Additionally, new homeowners often face higher property taxes compared to previous owners, particularly in a hot real estate market. The "cap" on property taxes is lifted when a home is sold, resulting in a higher taxable value for new homeowners. This can lead to significant increases in property taxes compared to longtime owners.

The Future Outlook

While the current increase is significant, experts predict that next year's property tax hike could be even larger. Given the current levels of inflation and the continuous rise in consumer price index, many expect that the taxable values homeowners will see in 2023 could reach 5%. However, the final calculation for inflation adjustment is subject to future data.

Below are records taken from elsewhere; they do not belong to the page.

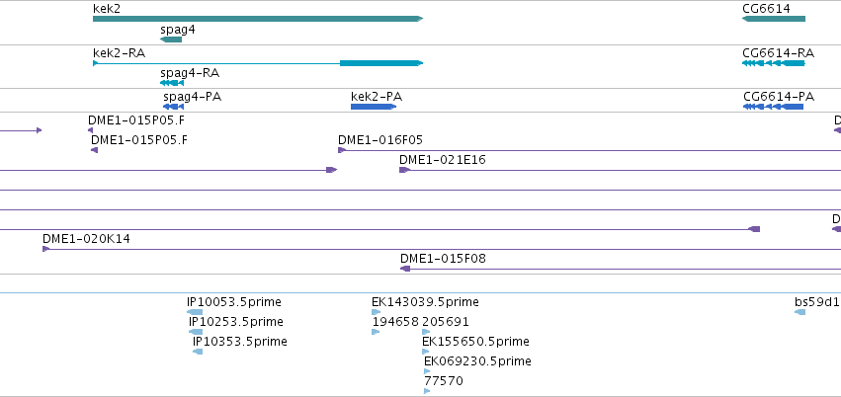This screenshot has height=397, width=841.
Task: Select the EK143039.5prime EST arrow
Action: [x=376, y=312]
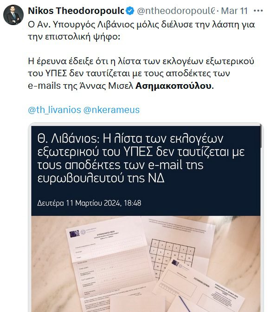Image resolution: width=270 pixels, height=312 pixels.
Task: Open the ballot documents photo
Action: [x=146, y=264]
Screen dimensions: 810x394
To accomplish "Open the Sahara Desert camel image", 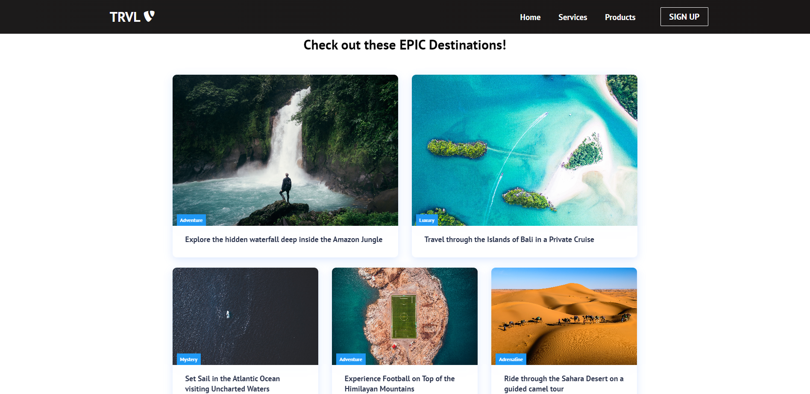I will 564,316.
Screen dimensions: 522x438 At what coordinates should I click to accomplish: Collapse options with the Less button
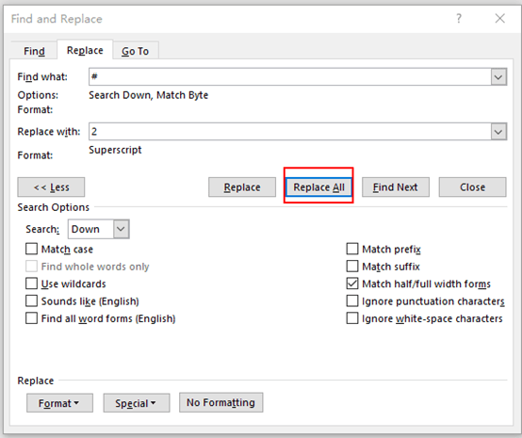tap(51, 187)
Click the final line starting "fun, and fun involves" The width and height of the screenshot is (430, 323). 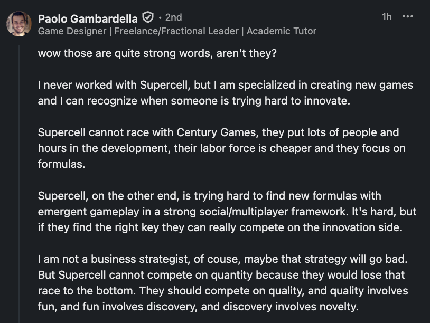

According to Kyle Jen, Director of Oakland County Management and Budget, the 5% level is a reasonable assumption based on the already reported inflation data. This means that Michigan homeowners are likely to face two consecutive years of substantial inflationary increases in property taxes.

Understanding the Adjustment Process

Michigan homeowners should understand how the adjustment works to anticipate future tax increases accurately. If a home is the primary residence, the taxable value cannot increase more than the change in the inflation rate or a maximum of 5%—whichever is less—if there are no property additions. However, building additions or selling the property can result in a higher taxable value.

It is essential to pay attention to the notice of the upcoming change in taxable value received each January. This notice provides an estimate of how property taxes might be affected, based on the previous year's tax rates. Anderson emphasizes that these notices should never be ignored or overlooked, as they impact not just the current year's taxes but also future years' taxes.


Michigan homeowners should brace themselves for higher property tax bills in the coming years. The recent surge in inflation has led to larger increases in property taxes, with a 3.3% adjustment for this year alone. Experts predict that next year's increase could reach 5%, resulting in two consecutive years of significant inflationary hikes.

It is crucial for homeowners to stay informed about the changes in taxable value and understand how the adjustment process works. By being proactive and aware, homeowners can better prepare for the financial impact of rising property taxes.

Remember, as inflation continues to impact various aspects of our lives, it's essential to stay informed and take necessary steps to manage our financial responsibilities.